For many people, Lenovo is a company that makes laptops, yet the role it plays at the World Cup reveals how far it has travelled from that perception.

“We’ve evolved from being just a PC company,” said Yugen Naidoo, Lenovo’s GM for Southern Africa, during the company’s Accelerate 2026 conference in Johannesburg last week. “We are now a solutions-led company, wrapped around services.”

That transformation helps explain why South Africa has become increasingly important within Lenovo’s global operations.

In an interview with Business Times, Fiona O’Brien, vice-president for sales transformation & enablement in Lenovo’s international markets, said the company saw enormous growth opportunities here.

“There is no doubt that the Middle East and Africa region is becoming increasingly important to Lenovo,” she said.

According to Naidoo, Lenovo’s Southern African operation achieved 20% year-on-year growth in PCs, 20% growth in infrastructure solutions and 33% growth in services over the previous year. Services penetration has reached almost 11%, currently the highest in Lenovo’s Middle East and Africa region.

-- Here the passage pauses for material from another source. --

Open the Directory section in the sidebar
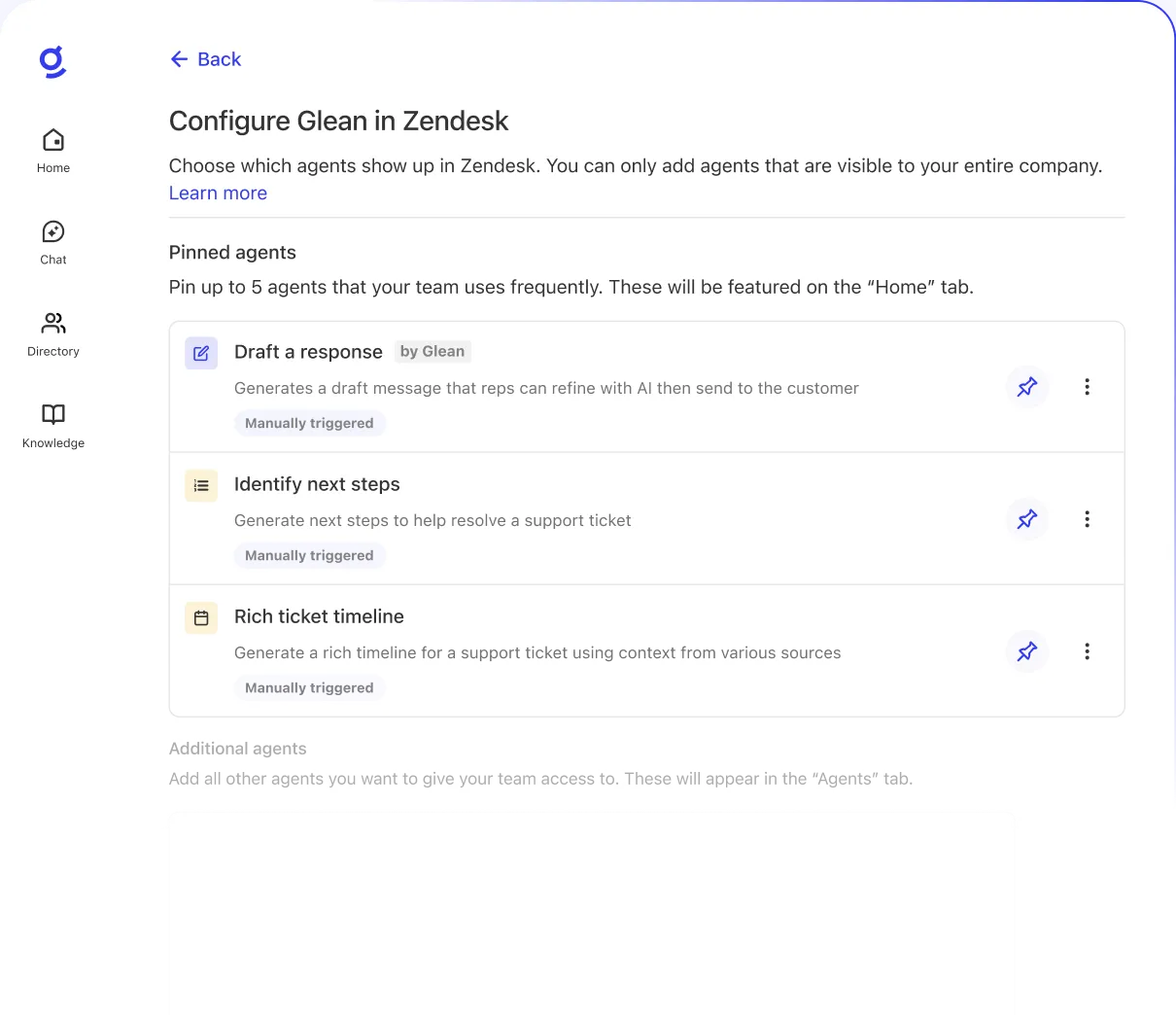This screenshot has height=1015, width=1176. tap(52, 333)
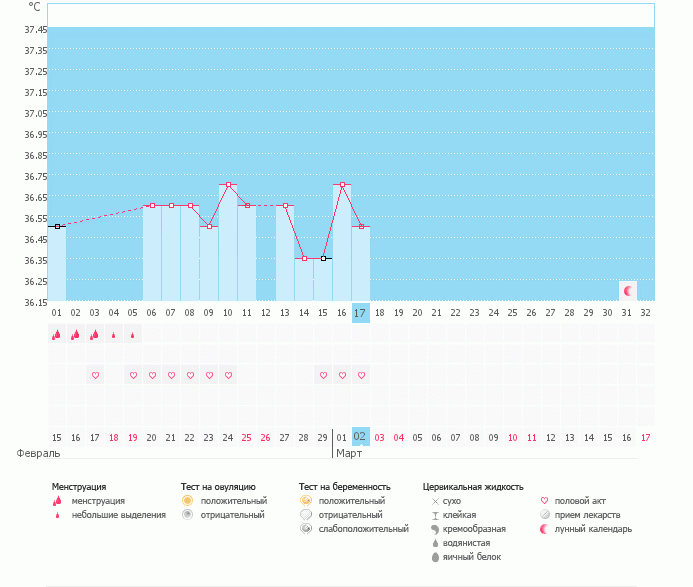Click the egg white cervical fluid legend icon

pos(435,557)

Those numbers tell only part of the story, said Naidoo.

“The biggest transformation has been transforming our programmes, people and skills. A lot of our people were PC sellers. Today we call them international sales organisation sellers, where they take a complete solution to customers and partners.”

That change reflects a broader movement across the technology sector. Selling products has become the easy part, but solving business problems is where the value increasingly lies.

The Southern Africa team has led some really interesting customer engagements that have produced tangible outcomes

—  Fiona O’Brien, Lenovo VP for sales transformation & enablement

O’Brien offered an unusual perspective on local projects: “The Southern Africa team has led some really interesting customer engagements that have produced tangible outcomes. Those are exactly the kinds of stories I’ll take back and use to challenge teams in other countries.”

That observation says a great deal about how global technology companies now view the region. Africa has traditionally been treated as a destination for products and services developed elsewhere. Increasingly, it is also becoming a source of ideas and use cases.

At the same time, modern technology deployments depend on global partnerships and collaboration across disciplines. The same principle applies at the World Cup.

I saw a ticket on a phone. My colleagues in broadcasting saw video feeds. Referees saw decision-support systems. Coaches? Who knows what they saw, considering their strange tactics. But we do know they have instant access to an enormous depth of performance data.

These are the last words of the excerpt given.